Do not attack your husband’s manhood. Berating him for his job performance, belittling him for not being as successful you think he should be (or as someone else is), throwing in his face how little money he makes, mocking his performance in the bedroom, denigrating him as a mama’s boy, making his kowtowing to you a test of his manhood, and saying things like, “A real man wouldn’t ____!”, are all great ways to tear down your house with your own hands. These kinds of remarks are some of the most hurtful things you can say to your husband. They make him feel the way you would feel if he said you were old, fat, and ugly and he was going to find someone else who was younger and beautiful. These are soul crushing things to say, and if you’re in the habit of saying them, your marriage isn’t going to last long. Stop.

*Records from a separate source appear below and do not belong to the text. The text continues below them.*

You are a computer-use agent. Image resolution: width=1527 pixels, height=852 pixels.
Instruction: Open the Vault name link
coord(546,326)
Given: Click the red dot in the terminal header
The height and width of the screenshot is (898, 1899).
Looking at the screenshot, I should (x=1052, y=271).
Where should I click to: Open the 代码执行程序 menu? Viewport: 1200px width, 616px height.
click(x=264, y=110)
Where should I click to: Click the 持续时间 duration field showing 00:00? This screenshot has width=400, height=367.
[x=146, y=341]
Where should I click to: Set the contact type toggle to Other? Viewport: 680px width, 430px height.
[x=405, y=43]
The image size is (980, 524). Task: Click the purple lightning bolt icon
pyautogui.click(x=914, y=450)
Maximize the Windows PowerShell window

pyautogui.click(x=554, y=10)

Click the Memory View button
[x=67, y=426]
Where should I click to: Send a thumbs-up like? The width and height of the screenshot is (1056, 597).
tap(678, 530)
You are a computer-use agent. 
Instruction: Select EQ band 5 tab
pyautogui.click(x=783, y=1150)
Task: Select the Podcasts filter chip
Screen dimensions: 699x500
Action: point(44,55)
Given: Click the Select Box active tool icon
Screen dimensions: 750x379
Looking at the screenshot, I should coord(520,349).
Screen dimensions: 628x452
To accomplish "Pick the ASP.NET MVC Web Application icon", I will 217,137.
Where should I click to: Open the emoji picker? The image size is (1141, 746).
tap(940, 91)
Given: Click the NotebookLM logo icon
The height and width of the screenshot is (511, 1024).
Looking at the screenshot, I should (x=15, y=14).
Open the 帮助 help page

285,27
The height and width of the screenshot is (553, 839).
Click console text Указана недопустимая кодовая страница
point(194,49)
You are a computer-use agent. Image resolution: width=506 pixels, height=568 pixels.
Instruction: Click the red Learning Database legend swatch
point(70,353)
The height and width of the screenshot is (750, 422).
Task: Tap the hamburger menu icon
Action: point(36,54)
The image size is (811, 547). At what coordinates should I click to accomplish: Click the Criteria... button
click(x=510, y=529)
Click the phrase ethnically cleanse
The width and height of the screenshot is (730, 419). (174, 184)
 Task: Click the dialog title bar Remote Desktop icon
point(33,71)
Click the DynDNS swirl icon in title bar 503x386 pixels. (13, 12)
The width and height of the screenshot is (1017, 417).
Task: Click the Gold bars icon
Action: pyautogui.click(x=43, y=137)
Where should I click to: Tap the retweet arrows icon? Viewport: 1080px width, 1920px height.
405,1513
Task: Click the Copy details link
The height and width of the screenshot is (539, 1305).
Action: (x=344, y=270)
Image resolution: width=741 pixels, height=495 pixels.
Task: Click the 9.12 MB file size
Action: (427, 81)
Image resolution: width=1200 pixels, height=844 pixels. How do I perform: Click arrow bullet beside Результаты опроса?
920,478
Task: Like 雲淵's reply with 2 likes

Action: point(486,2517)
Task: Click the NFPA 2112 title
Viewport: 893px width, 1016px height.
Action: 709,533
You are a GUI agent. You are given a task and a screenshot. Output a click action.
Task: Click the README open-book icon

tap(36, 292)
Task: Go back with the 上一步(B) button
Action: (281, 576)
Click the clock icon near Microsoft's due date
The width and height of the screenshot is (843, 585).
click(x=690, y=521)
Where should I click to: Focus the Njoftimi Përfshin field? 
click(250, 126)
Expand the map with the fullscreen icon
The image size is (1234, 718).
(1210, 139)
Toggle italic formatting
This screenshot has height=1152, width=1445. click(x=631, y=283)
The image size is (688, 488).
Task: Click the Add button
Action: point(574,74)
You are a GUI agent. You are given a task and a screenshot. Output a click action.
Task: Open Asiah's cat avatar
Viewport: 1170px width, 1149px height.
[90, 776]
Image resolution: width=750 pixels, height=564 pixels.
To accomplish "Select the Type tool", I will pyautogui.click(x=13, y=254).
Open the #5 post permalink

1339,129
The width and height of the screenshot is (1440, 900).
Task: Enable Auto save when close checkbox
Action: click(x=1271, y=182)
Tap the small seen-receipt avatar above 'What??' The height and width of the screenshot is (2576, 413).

Emasculating your husband is a great way to tear down your house with your own hands.

7.
Don’t be manipulative, passive aggressive, or play other emotional games.

No pouting, no slamming things around, no saying “NOTHING!” or “I’M FINE!” when he asks what’s wrong, no expecting him to read your mind and getting mad if he doesn’t, no making his giving in a test of his love for you, no holding things over his head, no maxing out the credit cards, flirting with other men, or sabotaging his work, hobbies, or relationships as a way to get back at him. None of these are godly ways to relate to anyone, and especially not to your husband. “The heart of her husband trusts in her,” the Bible says, “She does him good, and not harm, all the days of her life.” Throughout God’s word, we’re admonished to lovingly speak the truth with one another, not hide, shade, twist, or withhold things. If you’re playing any of these emotional games with your husband you’re being dishonest, unkind, unloving, and malicious. 

The heart of her husband trusts in her, and he will have no lack of gain. She does him good, and not harm, all the days of her life. Proverbs 31:11-12

8.
NEVER threaten divorce.

For Christians, divorce is never a solution to regular marital spats. You have taken a vow before God to stick with your husband through the bad times. Christ has said He will never leave you nor forsake you despite the many times you’ve sinned against him. How, then, could you threaten to leave your husband for sinning against you? The only reason for such a threat is to hurt or scare the man you have pledged to love and honor for the rest of your life. That is not how a woman of God behaves.

The only reason to threaten divorce during an argument is to hurt or scare the man you have pledged to love and honor for the rest of your life. That is not how a woman of God behaves.

9.
Leave the past behind.

Don’t throw past sin in your husband’s face. When God forgives us, He puts that sin behind us. The Bible tells us we’re to forgive others the same way, and that we’re not to harbor a record of wrongdoing against others. Love and forgive your husband the way Christ has loved and forgiven you.

Love and forgive your husband the way Christ has loved and forgiven you.


But what if he doesn’t do a good job at work or hasn’t cut the apron strings or is being disobedient to Scripture? There’s a time and a place to kindly, lovingly, and rationally discuss those things. The middle of a heated argument isn’t it. Christ does not use our weaknesses as a weapon against us and we do not use our husbands’ weaknesses as a weapon against them. We treat our husbands fairly, kindly, compassionately, respectfully. The same way we want them to treat us.